Circa l’aiuto che può dare la recita del Rosario nelle difficoltà spirituali, possiamo rifarci a quanto il Padre ha insegnato ai suoi figli spirituali.
1) Il Rosario è difesa dalle insidie del maligno. Padre Pio disse a Paola Comparato al termine di una Confessione: «Stiamo attenti, teniamo sempre l’arma in mano e vigiliamo, perché il nemico non dorme, fuggiamo anche l’ombra del peccato».
2) Il Rosario ci ridona certezze nel campo dello spirito. Padre Pio, dopo aver ascoltato la confessione di padre Pellegrino, circa la penitenza da imporgli così gli disse: «Vorrei mandarti nell’orto a cantare ad altissima voce un Rosario di quindici poste, e poi ti vorrei imporre di ricominciare daccapo in un altro tono, e poi [in] un altro tono [ancora], fino ad esaurire tutte le tonalità percepibili da orecchio umano».
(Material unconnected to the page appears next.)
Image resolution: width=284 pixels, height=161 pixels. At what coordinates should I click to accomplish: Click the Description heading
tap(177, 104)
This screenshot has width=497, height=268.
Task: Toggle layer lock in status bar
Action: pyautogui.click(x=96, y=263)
Dopo una considerazione il Padre aggiunse: «Va’ e falla la penitenza. Non gridare però, altrimenti spaventi gli uccellini. Sei fortunato: stasera la Madonna ti accompagnerà certamente nel canto del rosario, per riportarti sulla via della verità».
3) Dal Rosario ci vengono tutte le buone ispirazioni. Padre Guglielmo Alimonti, cappuccino, un giorno aspettava in coro il momento buono per poter dire qualche parola al Padre che pregava. Dopo un’oretta il confratello si fece notare. Avendogli Padre Pio domandato cosa volesse, egli rispose che aveva bisogno di chiedergli un consiglio. Ed il Padre, agitandogli leggermente la corona innanzi al viso, disse: «Che vuoi? Questa devi dire! Da questa il consiglio».
4) Il Rosario è la chiave del Paradiso. Disse una volta il Santo a padre Pellegrino: «Tu, che consideri il Rosario come una preghiera adatta solo per le vecchiette, prendi questa corona e considerala, proprio per la sua apparente, straordinaria inutilità, come uno “strumentuccio” per spalancare le porte del Cielo».